**TO BE DONE**:
a) In the scraping tutorial, which file format is recommended for nested or complex structures?
b) Reproduce a passage from the scraping tutorial, beginning at the words "Once you extract" and stopping after "response = requests.get(url)".

**SOURCE DOCUMENT**:
==========
Storing Scraped Data in CSV and JSON - Python Scraping

Save your scraped data to CSV and JSON files using Python's built-in modules. Learn best practices for data export, encoding, and file organization.

Once you extract data from websites, you need to store it somewhere useful. CSV and JSON are the two most common formats for scraped data, CSV for spreadsheets and quick analysis, JSON for nested or complex structures.

Saving to CSV

import csv
import requests
from bs4 import BeautifulSoup

url = "https://quotes.toscrape.com/"
response = requests.get(url)
soup = BeautifulSoup(response.text, "html.parser")

quotes = []
for quote in soup.select("div.quote"):
    quotes.append({
        "text": quote.select_one("span.text").get_text(),
        "author": quote.select_one("small.author").get_text(),
        "tags": ", ".join(tag.get_text() for tag in quote.select("a.tag")),
    })

# Write to CSV
with open("quotes.csv", "w", newline="", encoding="utf-8") as f:
    writer = csv.DictWriter(f, fieldnames=["text", "author", "tags"])
    writer.writeheader()
    writer.writerows(quotes)

print(f"Saved {len(quotes)} quotes to quotes.csv")
==========
**GIVEN MATERIAL**:
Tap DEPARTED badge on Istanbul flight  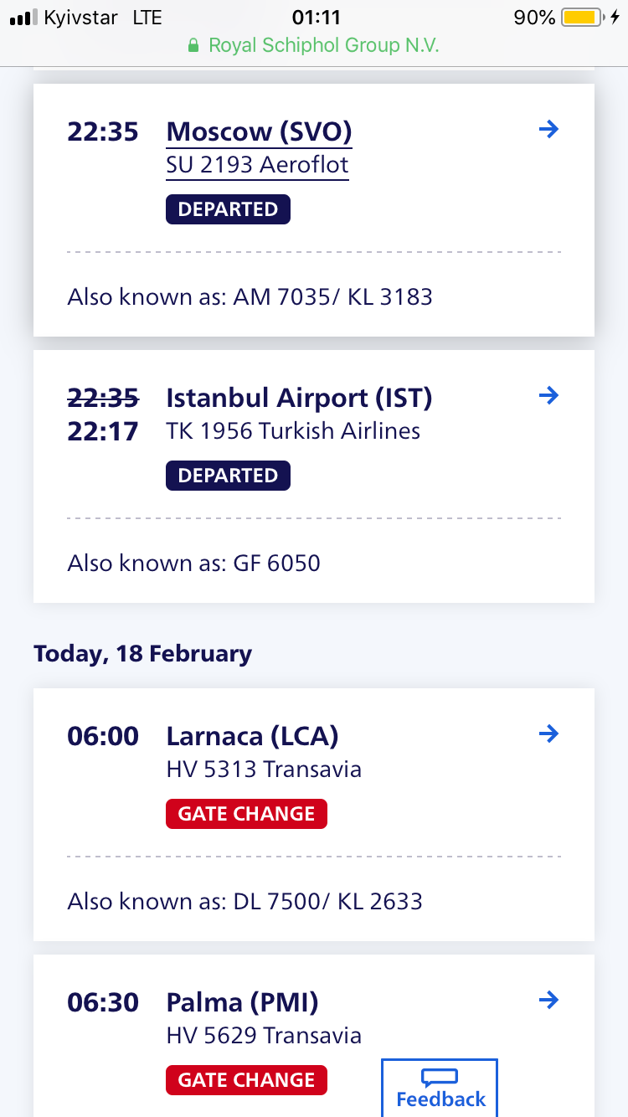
==========
**SOLVED TASKS**:
a) JSON

b)
Once you extract data from websites, you need to store it somewhere useful. CSV and JSON are the two most common formats for scraped data, CSV for spreadsheets and quick analysis, JSON for nested or complex structures.

Saving to CSV

import csv
import requests
from bs4 import BeautifulSoup

url = "https://quotes.toscrape.com/"
response = requests.get(url)